Understanding Links Among Adolescent Health, Social Background and Education
Presented: Chicago, IL, The Harris School, University of Chicago, Conference on Health and Attainment Over the Lifecourse: Reciprocal Influences from Before Birth to Old Age, May 16, 2008
Cohort(s): Children of the NLSY79, NLSY79, NLSY97
Publisher: Harris Graduate School of Public Policy Studies, University of Chicago
Keyword(s): Armed Forces Qualifications Test (AFQT); Armed Services Vocational Aptitude Battery (ASVAB); Child Health; Children, Illness; Children, Poverty; Educational Attainment; Family Resources; Health/Health Status/SF-12 Scale; Peabody Individual Achievement Test (PIAT- Math); Peabody Individual Achievement Test (PIAT- Reading); Poverty; Pre/post Natal Health Care; Racial Differences; School Completion

Permission to reprint the abstract has not been received from the publisher.
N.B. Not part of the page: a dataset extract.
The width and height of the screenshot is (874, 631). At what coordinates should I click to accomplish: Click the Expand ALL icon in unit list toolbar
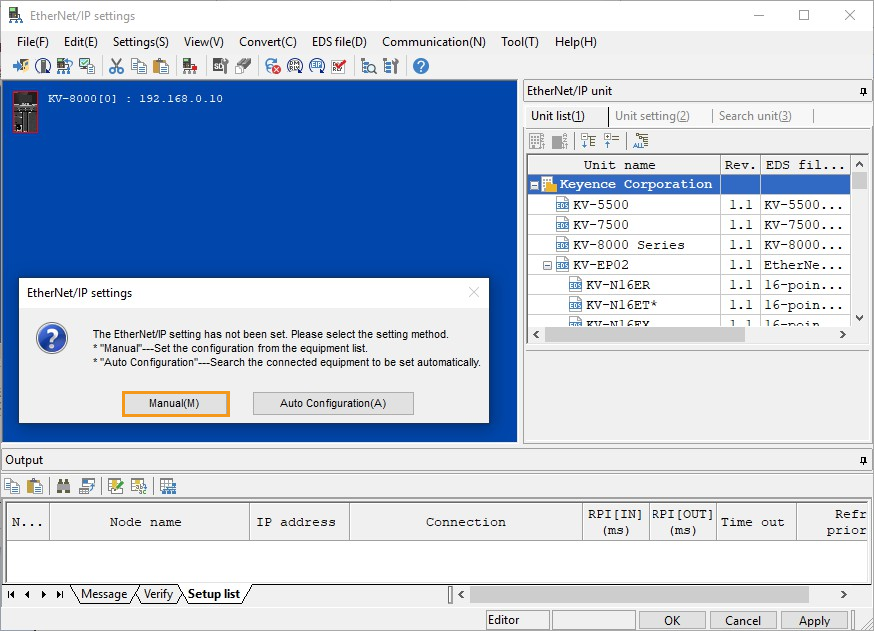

This paper addresses a topic of growing interest to demographic researchers, who are re-recognizing the potentially significant contribution of children's health to broader population welfare, both within and across generations. Specifically, I examine the ways in which health and social background act together to create and maintain educational disparities in the early life course. Using data from the National Longitudinal Survey of Youth (NLSY) 97 and the Children/Young Adults of the NLSY79, I address three questions. 1) Is there variation by social background in the link between health and education? 2) What are the social factors that mediate the connection between adolescent health and educational attainment? 3) Does health mediate persistent social and economic achievement gaps? The results suggest that there is a strong association between adolescent health and educational attainment, net of both observed confounders and unobserved, time-invariant characteristics within households. This relationship is explained by academic factors related to school attendance and performance, rather than by psychosocial factors related to educational expectations. The analyses also examine the ways in which health and social background work together to produce disparities in educational achievement and attainment. I find that the negative educational consequences of poor health are not limited to the most socially disadvantaged adolescents, but are instead strongest for non-Hispanic white adolescents. Finally, I find that adolescent health does not play a strong role in explaining achievement gaps by social background, although infant and maternal health offer slightly more purchase.
Bibliography Citation
Jackson, Margot I. "Understanding Links Among Adolescent Health, Social Background and Education." Presented: Chicago, IL, The Harris School, University of Chicago, Conference on Health and Attainment Over the Lifecourse: Reciprocal Influences from Before Birth to Old Age, May 16, 2008.